Autumnal Quinoa Warm Salad
I love this time of year! As we move from autumn into winter if we seasonal shop for our veg we find our shopping baskets full of collard greens, bringing us to a whole new collection of winter recipes. Here I’ve created a warm winter salad using my favourite seed, quinoa together with several veg from the collard family.
Kale is the queen of greens and a nutritional powerhouse. Kale is rich in iron, vitamin K, C and A and is also high in anti oxidants so great for protecting against cancer. Kale is high in calcium too. Per calorie, kale has more calcium than milk and has more iron per calorie than beef!! Kale is a great detox food too so if you’re about to embark on a pre Xmas detox then kale is the veg to help you detoxify your body and keep your liver healthy.
Such a versatile little seed, Quinoa, known as the food of the gods, is in fact a seed and not as some might think a grain! Quinoa is one of the most protein-rich foods we can eat. It contains all 8 essential amino acids and contains no wheat or gluten so great for anyone who is gluten intolerant. Quinoa contains iron, B2 and is rich in magnesium and contains an animo acid called lysine. Lysine is mainly essential for tissue growth and repair.

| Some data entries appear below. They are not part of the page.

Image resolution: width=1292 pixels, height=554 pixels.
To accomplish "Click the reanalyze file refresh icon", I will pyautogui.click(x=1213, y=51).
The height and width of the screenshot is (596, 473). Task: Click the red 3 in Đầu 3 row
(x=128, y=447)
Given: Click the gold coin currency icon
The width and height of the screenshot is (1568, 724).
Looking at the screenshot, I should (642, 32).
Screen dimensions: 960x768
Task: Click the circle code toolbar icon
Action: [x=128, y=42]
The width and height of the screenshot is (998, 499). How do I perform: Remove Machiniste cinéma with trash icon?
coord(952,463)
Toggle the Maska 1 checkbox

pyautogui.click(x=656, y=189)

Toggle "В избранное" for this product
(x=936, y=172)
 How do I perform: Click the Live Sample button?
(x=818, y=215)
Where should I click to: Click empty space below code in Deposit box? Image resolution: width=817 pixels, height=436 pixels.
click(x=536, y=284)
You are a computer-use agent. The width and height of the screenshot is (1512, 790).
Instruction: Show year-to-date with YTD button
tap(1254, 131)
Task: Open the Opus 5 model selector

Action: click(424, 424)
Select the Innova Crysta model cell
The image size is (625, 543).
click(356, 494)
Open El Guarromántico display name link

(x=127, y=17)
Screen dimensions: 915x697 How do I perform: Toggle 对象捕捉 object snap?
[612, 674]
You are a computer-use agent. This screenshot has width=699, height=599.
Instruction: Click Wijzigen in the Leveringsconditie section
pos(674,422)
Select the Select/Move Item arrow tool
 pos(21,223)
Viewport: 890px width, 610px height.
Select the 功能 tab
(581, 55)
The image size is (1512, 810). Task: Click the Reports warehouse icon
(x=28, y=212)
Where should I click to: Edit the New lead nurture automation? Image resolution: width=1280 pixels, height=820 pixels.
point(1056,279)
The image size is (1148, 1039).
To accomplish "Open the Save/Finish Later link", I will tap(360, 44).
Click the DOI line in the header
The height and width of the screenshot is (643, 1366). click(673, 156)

So here is my winter salad for you to enjoy and be super nourished by. There are 3 parts to this highly nutritious dish that are mixed together at the end of prep.
1/2 bag red quinoa
4 tablespoons desiccated coconut
1 veg cube
1 clove garlic chopped finely
1 finger of ginger chopped finely
1 1/2 red chillis chopped finely, less chillis if you don’t like spicy
Juice of 1 lemon
Big handful of parsley chopped
1 small cucumber diced
Chop into bite size pieces:
3-4 large leaves of cavelo nero kale
8 large leaves of purple cabbage or other cabbage
10-15 large leaves of rainbow chard or spinach
Firstly cook the quinoa mix, drain and set aside with lid on.
Next chop up raw ingredients put into a bowl and mix thoroughly, set aside so the lemon infuses into ingredients
In a big stock pot cook leaves in salted water for 4 mins max as you don’t want to lose the crunchiness. Drain (keep the juice it’s so good for you, as a little girl my mum used to save the kale water for me, I was obsessed with curly kale even at a young age, I still am now!) …
Now put everything together:
To the drained leaves in the stock pot add the raw ingredients and stir, and finally add the quinoa and stir thoroughly, add freshly ground pepper and more lemon if required. Serve with a wedge of lemon.